3.02.2006

The List and a Beeper....


Since my last post I have had a couple of tests ran and they all came back with no problems to report. I am thankful for that because this entire transplant process seems to be so finicky about what you can and cannot do. I am trying my best to stay within my bounds and do the things I am supposed to do.

Anyways, I got the letter last Tuesday that said I am now on the liver transplant list. I read this letter out loud in front of the family the other night not really knowing what it was and almost threw up when I read the words, "You have been activated on the UNOS liver transplant list." I knew it was coming as everyone did, but every time I get a little farther into the process there is a sickening feeling that comes over me. Don't get me wrong, I am thankful for being on the list and the opportunity to be put on the list, but that doesn't take away from the fact that this surgery is HUGE. I get nervous from time to time, not about the surgery itself but about the recovery and knowing it is going to be a long, hard road back. I can't help but think of my grandpa and his lung surgeries and the two hard trips he has been through. It was a long and painful road, physically for him and emotionally for the entire family. I just hate the fact that because of me the family will be going through the same thing again.

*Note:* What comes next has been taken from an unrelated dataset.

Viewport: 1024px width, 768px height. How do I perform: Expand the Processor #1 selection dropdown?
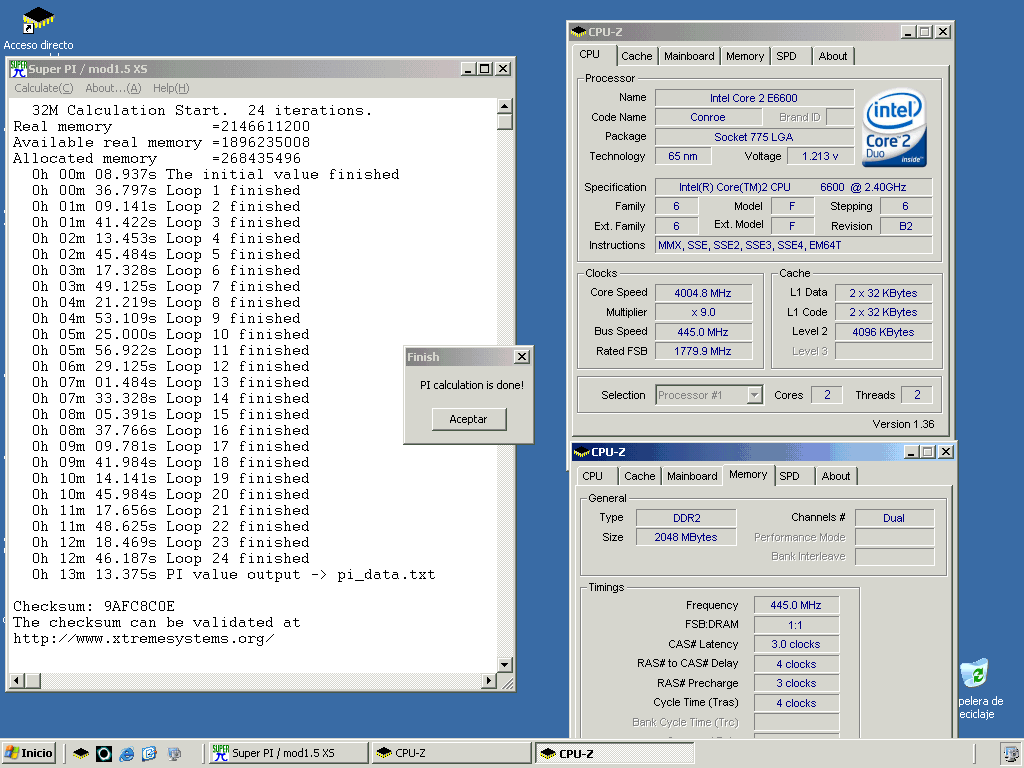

I also got my beeper yesterday, which was just another step in the process. When Mom showed it to me I almost got sick again. The beeper is my constant reminder of what is going to happen in the very near future. I have been told that the average wait time in my area for a liver is 3 months. I am trying to prepare myself for getting my new liver sometime between 2 to 4 months from now. I wonder if I will be ready when the beeper goes off.

I have to go next week to a support group meeting and some sort of orientation class. Those meetings usually calm me down for a few days because I can pretend that I have a better grasp of what is going on and what is going to happen.

Well, I have rambled enough and now im just typing random thoughts. I'll have more to say later I am sure.